▶ How to complete this task
Your output must be a faithful copy of the listing underneath.

▶ Data for review
━━━━━━━━
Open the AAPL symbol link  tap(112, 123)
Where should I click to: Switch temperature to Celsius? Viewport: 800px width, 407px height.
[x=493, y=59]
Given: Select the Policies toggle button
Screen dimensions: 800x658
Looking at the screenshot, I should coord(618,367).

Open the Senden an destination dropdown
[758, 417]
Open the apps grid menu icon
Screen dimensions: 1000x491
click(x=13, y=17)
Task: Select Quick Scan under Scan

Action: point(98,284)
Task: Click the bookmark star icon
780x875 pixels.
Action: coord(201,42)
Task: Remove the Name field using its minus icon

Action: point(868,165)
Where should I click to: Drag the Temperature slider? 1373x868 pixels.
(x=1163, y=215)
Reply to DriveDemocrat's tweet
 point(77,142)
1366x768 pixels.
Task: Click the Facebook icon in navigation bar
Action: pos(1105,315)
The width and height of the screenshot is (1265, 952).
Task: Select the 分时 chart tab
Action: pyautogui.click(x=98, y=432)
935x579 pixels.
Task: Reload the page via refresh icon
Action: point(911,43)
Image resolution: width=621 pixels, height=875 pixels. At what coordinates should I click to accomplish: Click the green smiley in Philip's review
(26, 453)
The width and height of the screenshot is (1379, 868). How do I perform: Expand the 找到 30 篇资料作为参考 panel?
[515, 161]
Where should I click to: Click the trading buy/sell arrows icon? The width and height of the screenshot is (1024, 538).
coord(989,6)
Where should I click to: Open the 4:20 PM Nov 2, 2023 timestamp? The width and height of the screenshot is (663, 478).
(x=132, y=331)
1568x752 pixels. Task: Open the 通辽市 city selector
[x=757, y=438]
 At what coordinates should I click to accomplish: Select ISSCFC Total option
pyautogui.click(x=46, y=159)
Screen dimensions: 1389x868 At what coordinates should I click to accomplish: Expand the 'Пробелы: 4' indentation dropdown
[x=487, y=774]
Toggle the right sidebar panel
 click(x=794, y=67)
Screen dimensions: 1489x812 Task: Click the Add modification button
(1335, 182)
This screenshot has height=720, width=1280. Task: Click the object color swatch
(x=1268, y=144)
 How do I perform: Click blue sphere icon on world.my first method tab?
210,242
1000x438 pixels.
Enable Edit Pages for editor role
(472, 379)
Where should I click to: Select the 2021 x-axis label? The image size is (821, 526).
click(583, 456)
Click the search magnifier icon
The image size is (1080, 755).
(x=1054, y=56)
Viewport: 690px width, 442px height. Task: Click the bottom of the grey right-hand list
━━━━━━━━
▶ Result
Open the AAPL symbol link  tap(112, 123)
Where should I click to: Switch temperature to Celsius? Viewport: 800px width, 407px height.
[x=493, y=59]
Given: Select the Policies toggle button
Screen dimensions: 800x658
Looking at the screenshot, I should coord(618,367).

Open the Senden an destination dropdown
[758, 417]
Open the apps grid menu icon
Screen dimensions: 1000x491
click(x=13, y=17)
Task: Select Quick Scan under Scan

Action: point(98,284)
Task: Click the bookmark star icon
780x875 pixels.
Action: coord(201,42)
Task: Remove the Name field using its minus icon

Action: point(868,165)
Where should I click to: Drag the Temperature slider? 1373x868 pixels.
(x=1163, y=215)
Reply to DriveDemocrat's tweet
 point(77,142)
1366x768 pixels.
Task: Click the Facebook icon in navigation bar
Action: pos(1105,315)
The width and height of the screenshot is (1265, 952).
Task: Select the 分时 chart tab
Action: pyautogui.click(x=98, y=432)
935x579 pixels.
Task: Reload the page via refresh icon
Action: point(911,43)
Image resolution: width=621 pixels, height=875 pixels. At what coordinates should I click to accomplish: Click the green smiley in Philip's review
(26, 453)
The width and height of the screenshot is (1379, 868). How do I perform: Expand the 找到 30 篇资料作为参考 panel?
[515, 161]
Where should I click to: Click the trading buy/sell arrows icon? The width and height of the screenshot is (1024, 538).
coord(989,6)
Where should I click to: Open the 4:20 PM Nov 2, 2023 timestamp? The width and height of the screenshot is (663, 478).
(x=132, y=331)
1568x752 pixels. Task: Open the 通辽市 city selector
[x=757, y=438]
 At what coordinates should I click to accomplish: Select ISSCFC Total option
pyautogui.click(x=46, y=159)
Screen dimensions: 1389x868 At what coordinates should I click to accomplish: Expand the 'Пробелы: 4' indentation dropdown
[x=487, y=774]
Toggle the right sidebar panel
 click(x=794, y=67)
Screen dimensions: 1489x812 Task: Click the Add modification button
(1335, 182)
This screenshot has height=720, width=1280. Task: Click the object color swatch
(x=1268, y=144)
 How do I perform: Click blue sphere icon on world.my first method tab?
210,242
1000x438 pixels.
Enable Edit Pages for editor role
(472, 379)
Where should I click to: Select the 2021 x-axis label? The image size is (821, 526).
click(583, 456)
Click the search magnifier icon
The image size is (1080, 755).
(x=1054, y=56)
Viewport: 690px width, 442px height. Task: Click the bottom of the grey right-hand list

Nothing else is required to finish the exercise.